June 8th.

It is after dinner; N. has gone back to the chancery. All doors and windows are open, and a cool, thin, dry night breeze, most lovely, is blowing in.

I sent a Mexican Herald about the temblor and the entry of Madero. The streets are not yet quiet, though the vivas for Madero have somewhat died down.

Even that crowd had its physical limits. I can't understand why, when the streets are burst open, great rifts everywhere, especially in the neighborhood of the Embassy, that there not a vase or a photograph was upset, though some heavy bookcases filled with books, in the basement, were thrown to the ground.

I am reading The Relations of Bernal Diaz, companion and chronicler of the Cortés expedition. It is quite the most romantic, realistic bit of literature I ever got hold of, and has, here on the spot, a double-distilled charm. I was interrupted for a day by the arrival of that other conqueror.

June 9th.

Knowing how anxious you would be, I cabled on the 7th; now comes your cable asking for news and an announcement from the cable office here that my cable has been returned. It appears the employee just omitted Zürich; the address, Waldhaus, he explained in the note, he thought would be enough—the effect of the earthquake on his brain, I suppose.

It appears the New York newspapers said Mexico City was nearly destroyed. You must have been on the qui vive for two days. If the earthquake had been up to the newspaper account, you would doubtless not have heard.

People holding property here are not worrying about natural phenomena. The ever-increasing banditry all over the country, murders of people on isolated haciendas, and general dislocation of business and lawlessness are what worry them. A swift sliding down into the old pre-Diaz brigandage is feared. The slopes are so attractive to the dissatisfied and uncontrolled. Facilis est descensus.
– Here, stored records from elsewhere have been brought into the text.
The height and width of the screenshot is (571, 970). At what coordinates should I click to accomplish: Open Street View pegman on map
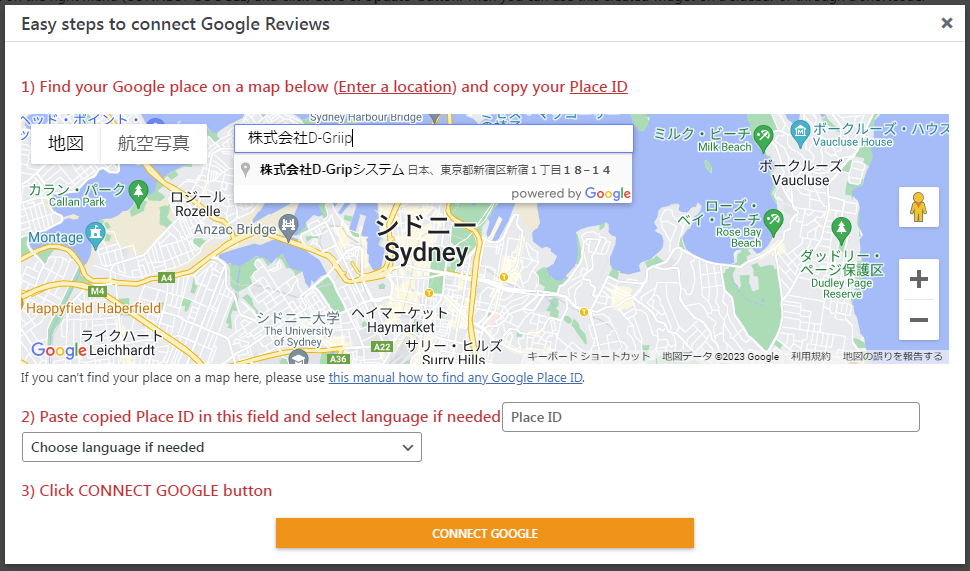(x=919, y=207)
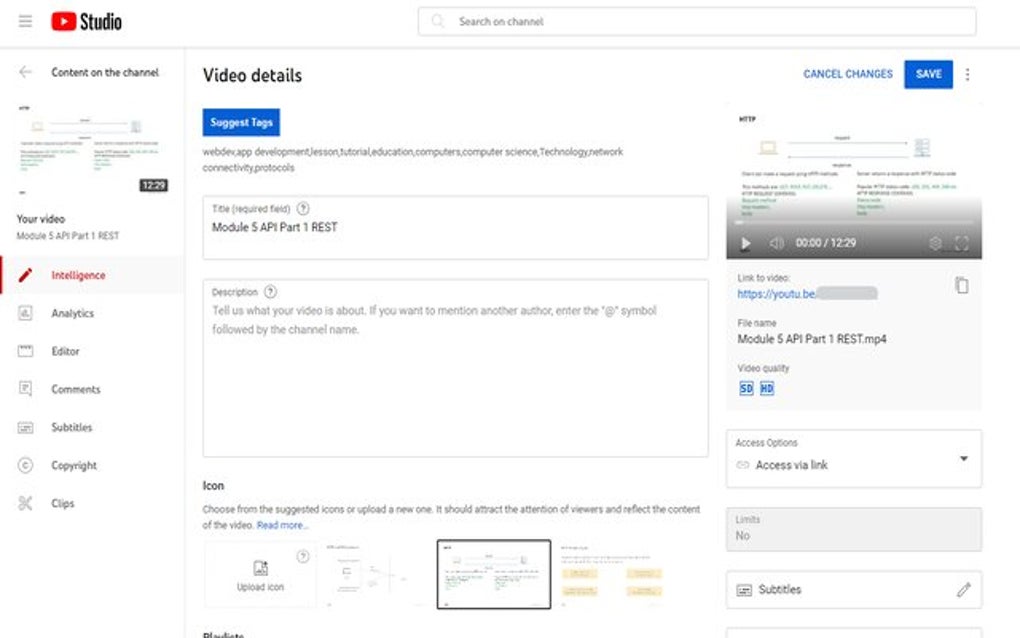Select SD video quality badge
Screen dimensions: 1020x638
click(x=744, y=388)
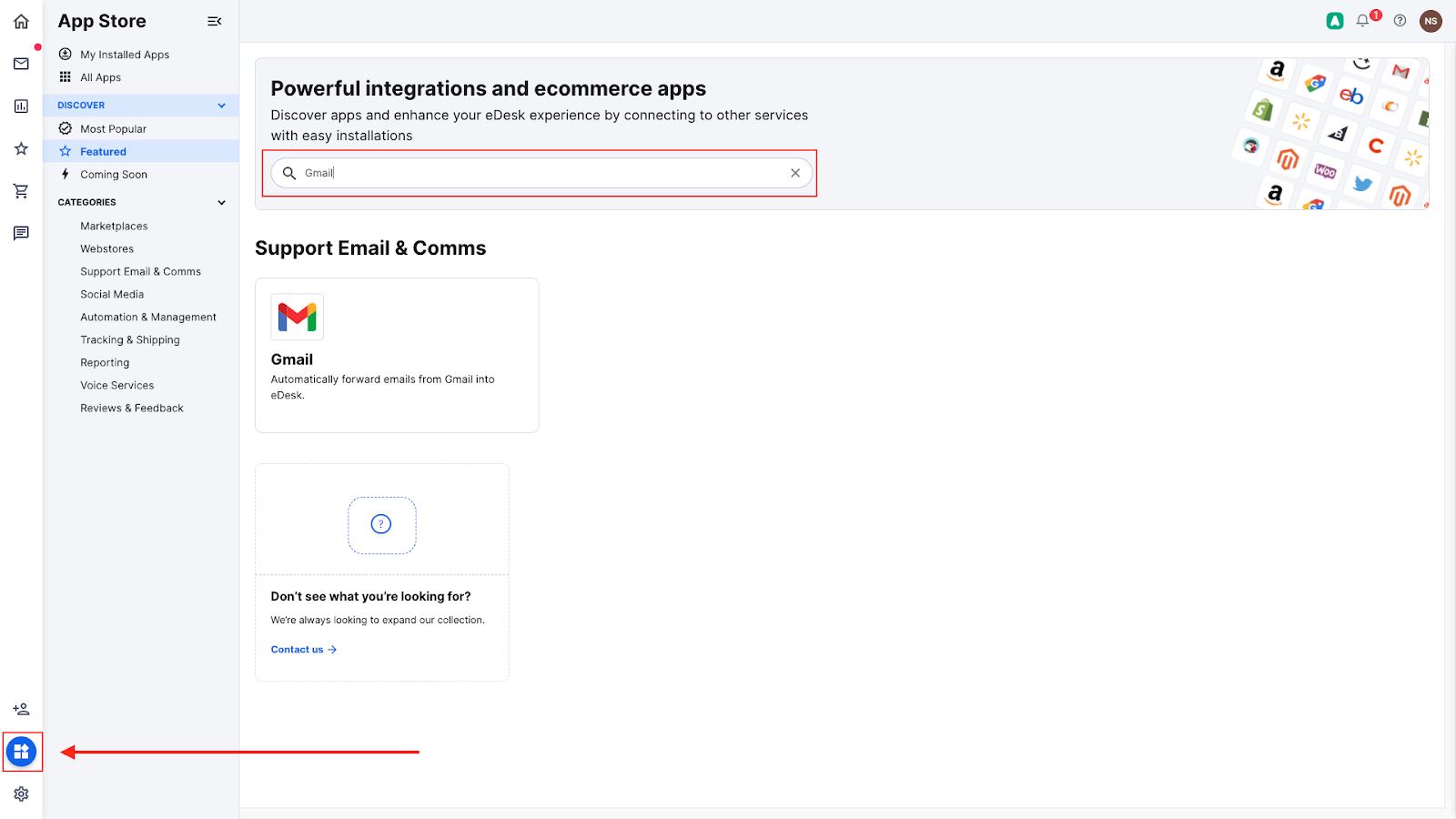Open the Mailbox envelope icon
Viewport: 1456px width, 819px height.
pos(21,64)
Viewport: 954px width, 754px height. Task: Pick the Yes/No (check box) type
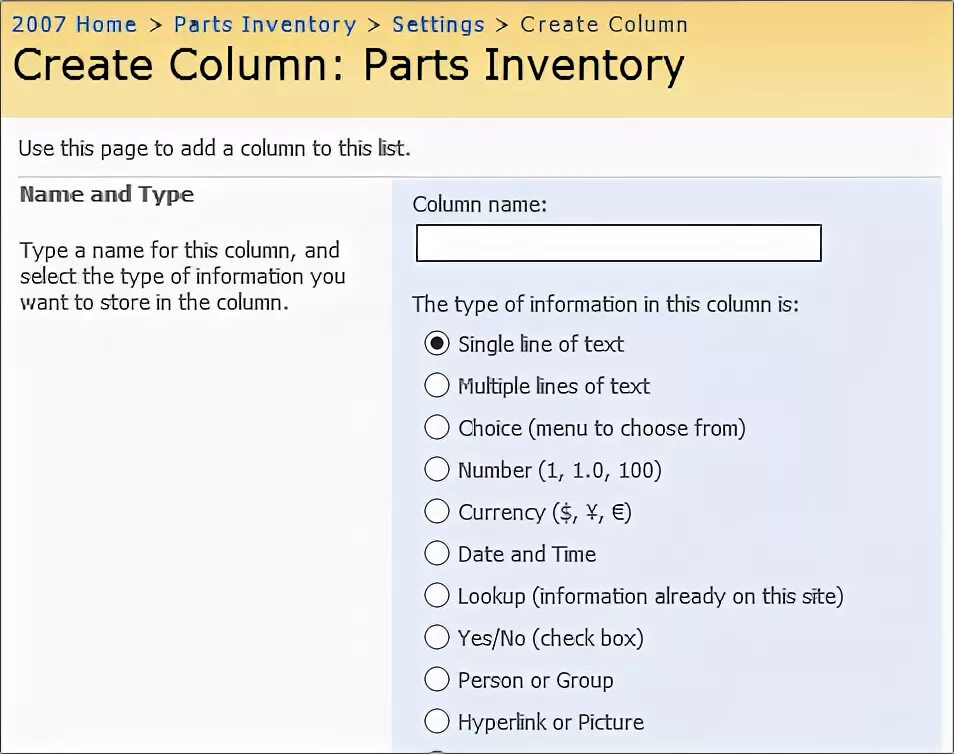pyautogui.click(x=437, y=638)
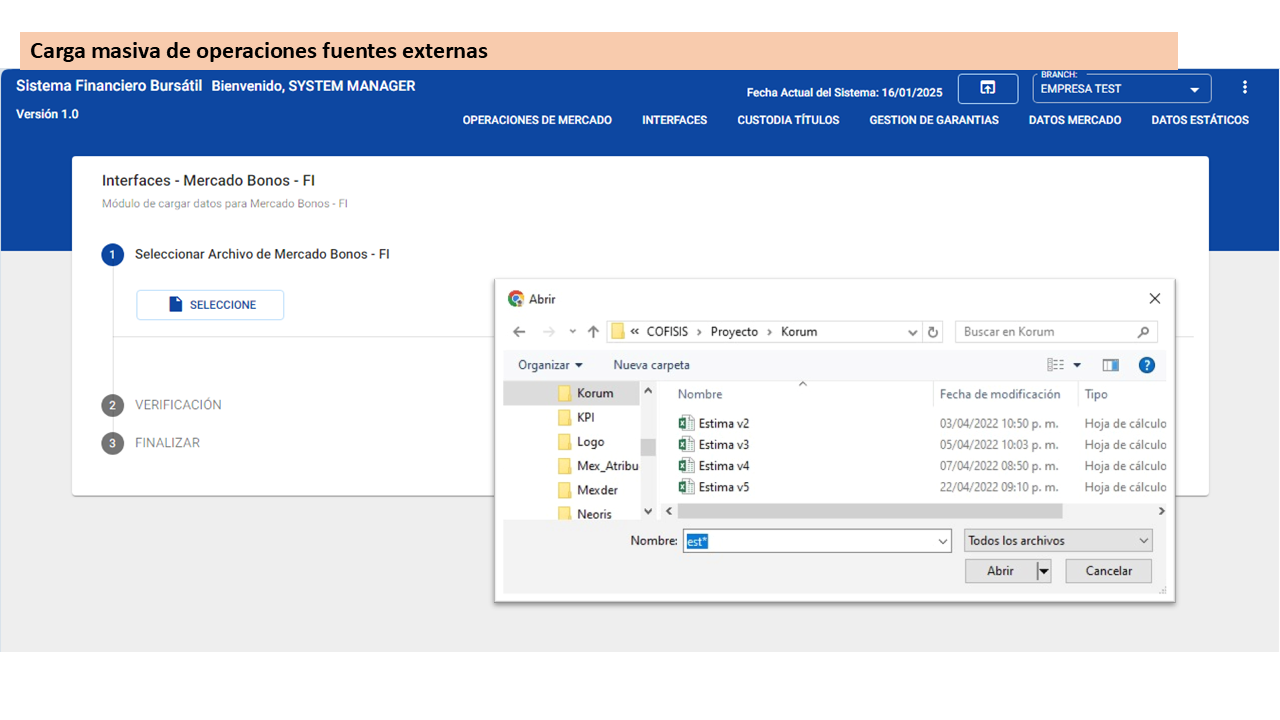Click the open-in-window icon button in header
This screenshot has height=720, width=1280.
[987, 88]
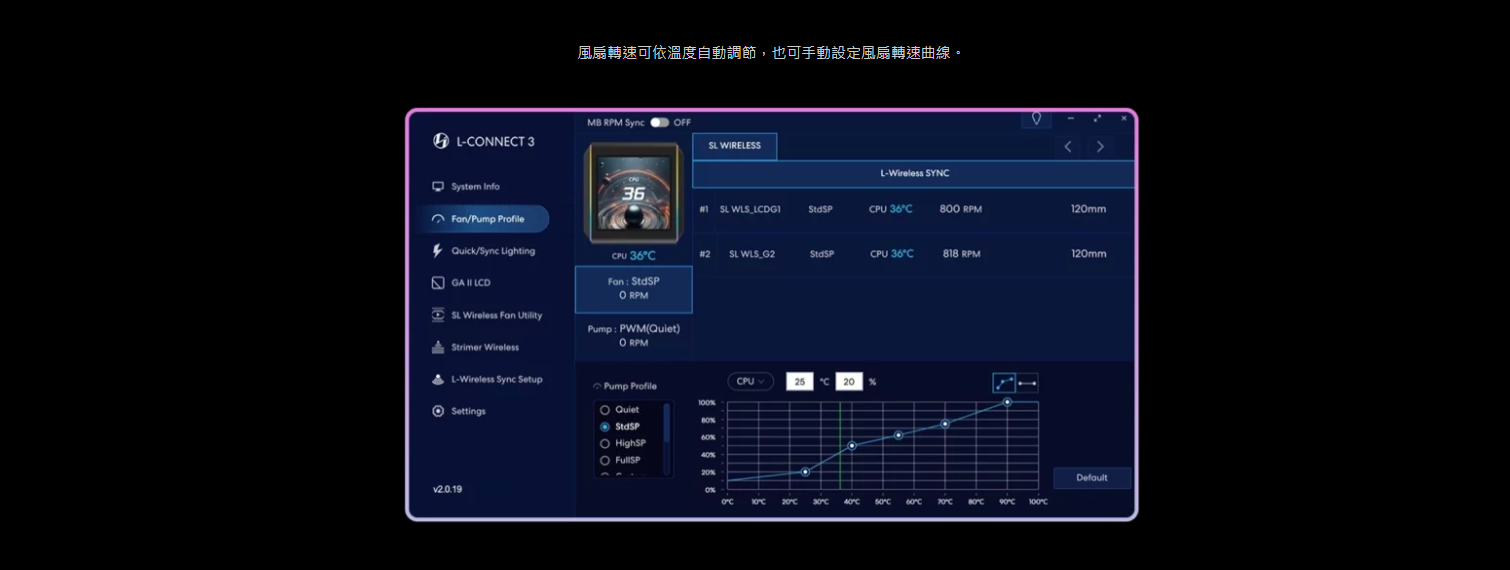1510x570 pixels.
Task: Open System Info from the sidebar
Action: pos(474,187)
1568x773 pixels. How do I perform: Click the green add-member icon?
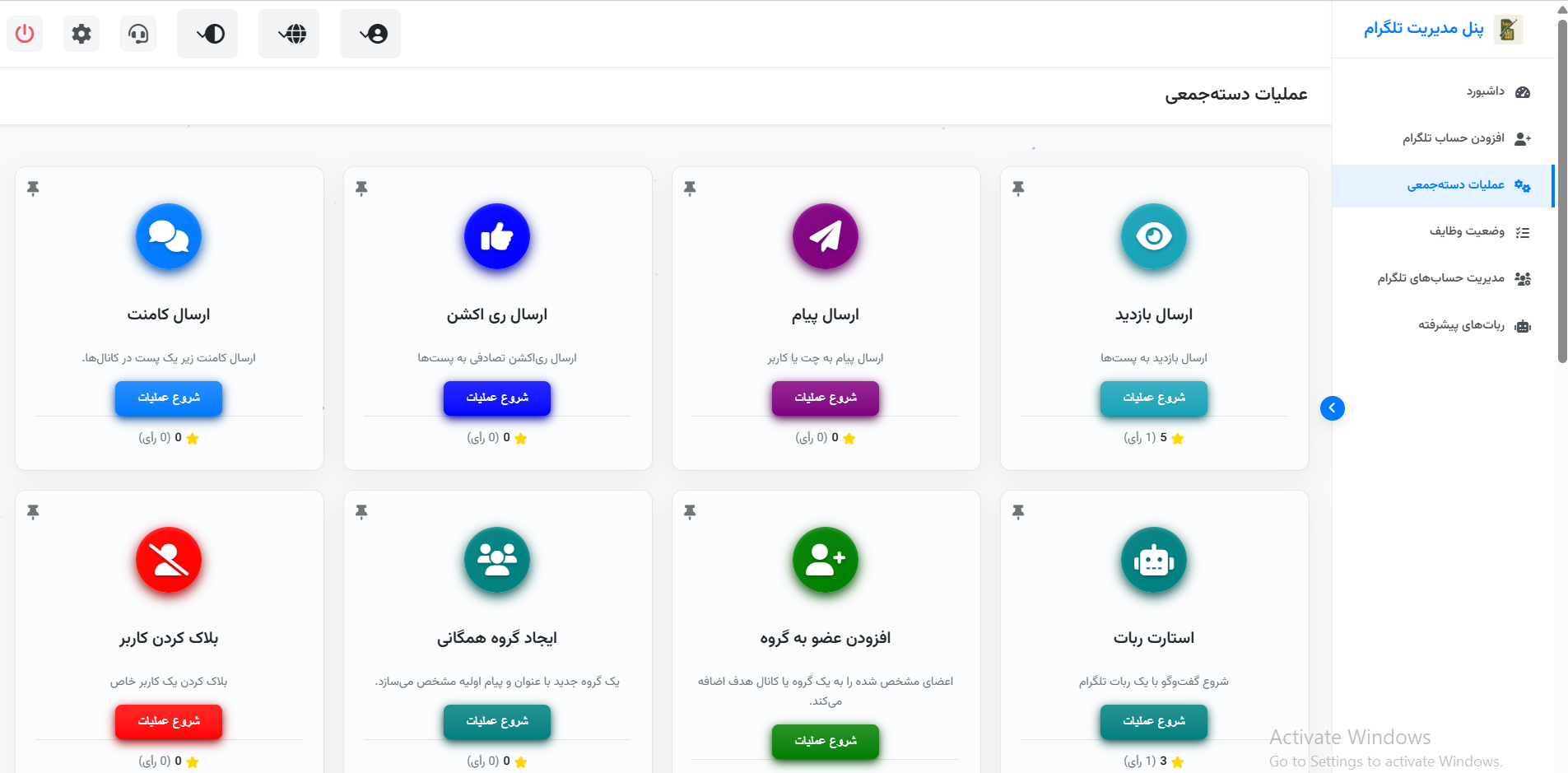coord(825,560)
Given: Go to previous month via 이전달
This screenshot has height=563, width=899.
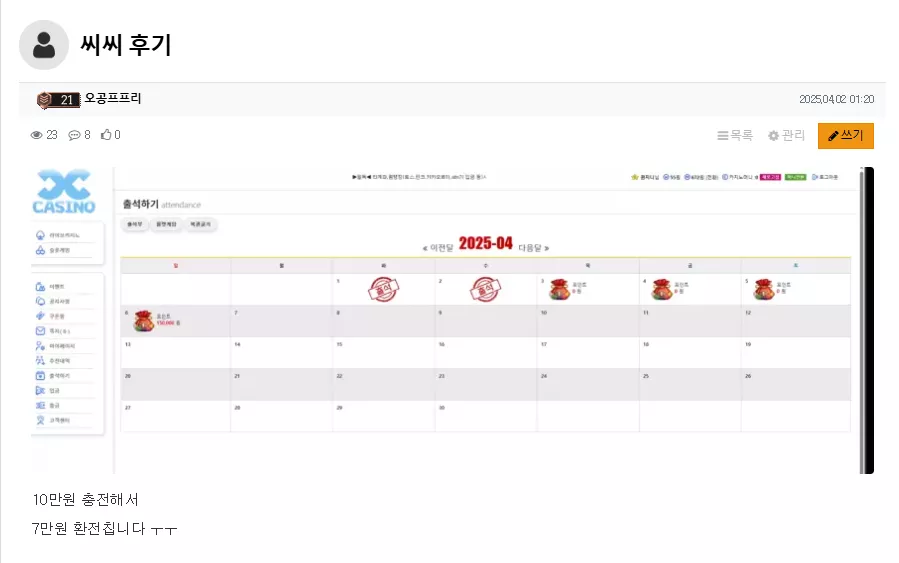Looking at the screenshot, I should 438,248.
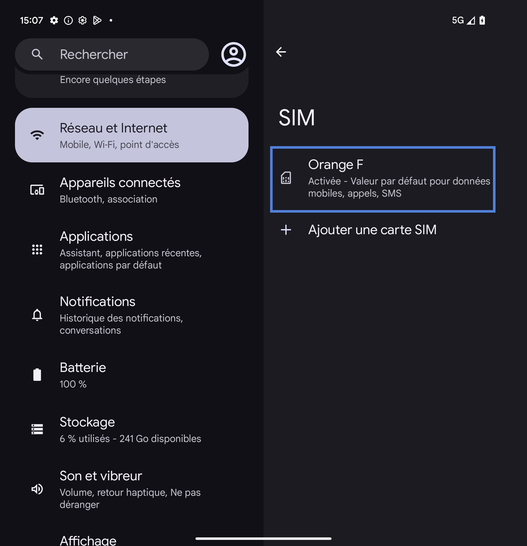
Task: Tap the battery icon in settings list
Action: click(x=37, y=375)
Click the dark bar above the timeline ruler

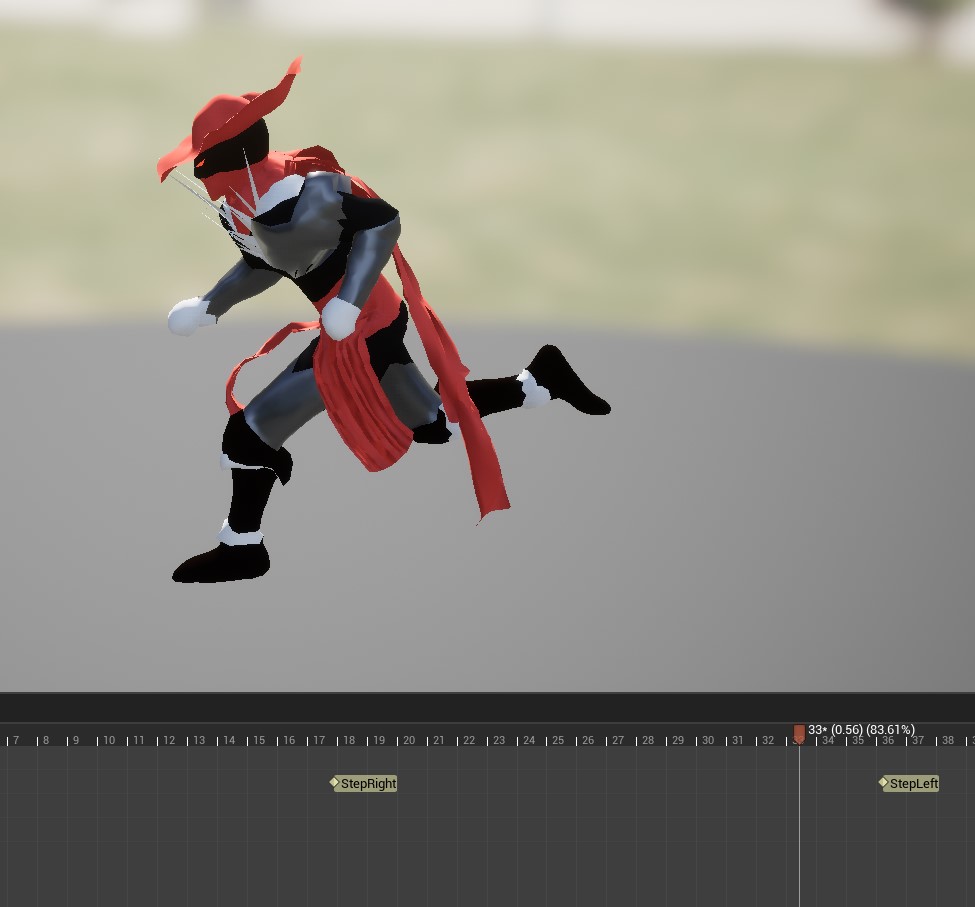(487, 708)
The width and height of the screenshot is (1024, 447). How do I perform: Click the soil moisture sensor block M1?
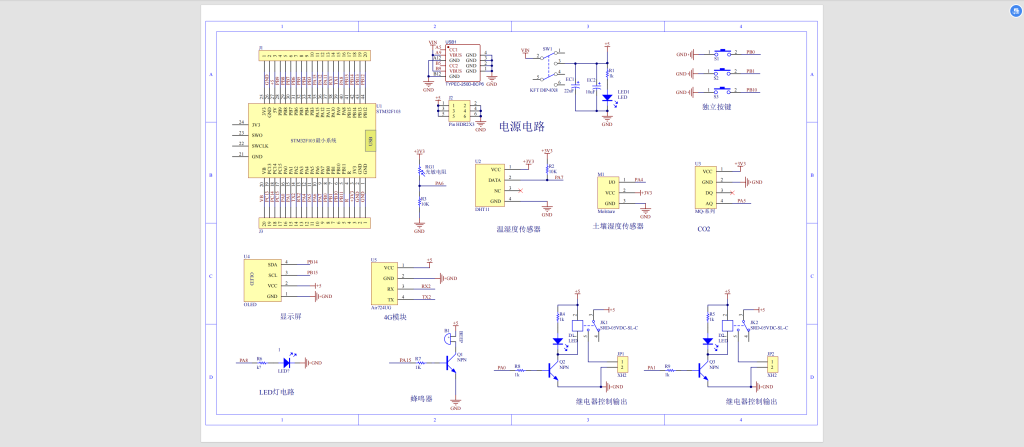tap(613, 192)
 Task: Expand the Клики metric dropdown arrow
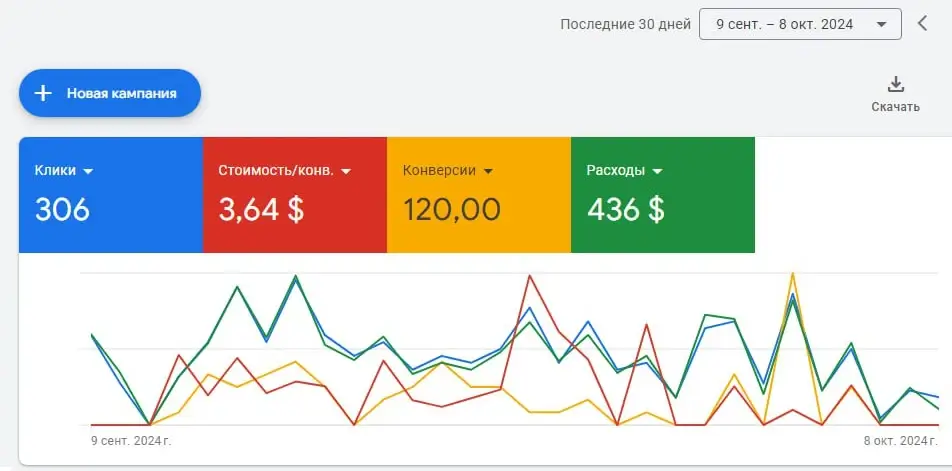(88, 172)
Madero has publicly announced that he will encourage American investments, but that he will oppose all trusts and unjust concessions. It sounds almost too reasonable to be true. He made these statements from some place in the north when he promised to liberate all political prisoners and all prisoners of war. This revolution in Mexico has been full of contrasts, to say the least. Has any one ever seen such an anomaly as we witnessed here? The heads of a solid, recognized government turning over their offices to a relatively few armed opponents. I put it all on Anno Domini, not because so-called democratic principles have suddenly won a miraculous victory. The old dictator's hand was weakened by the stronger hand of time—and a "man with a dream at pleasure," etc.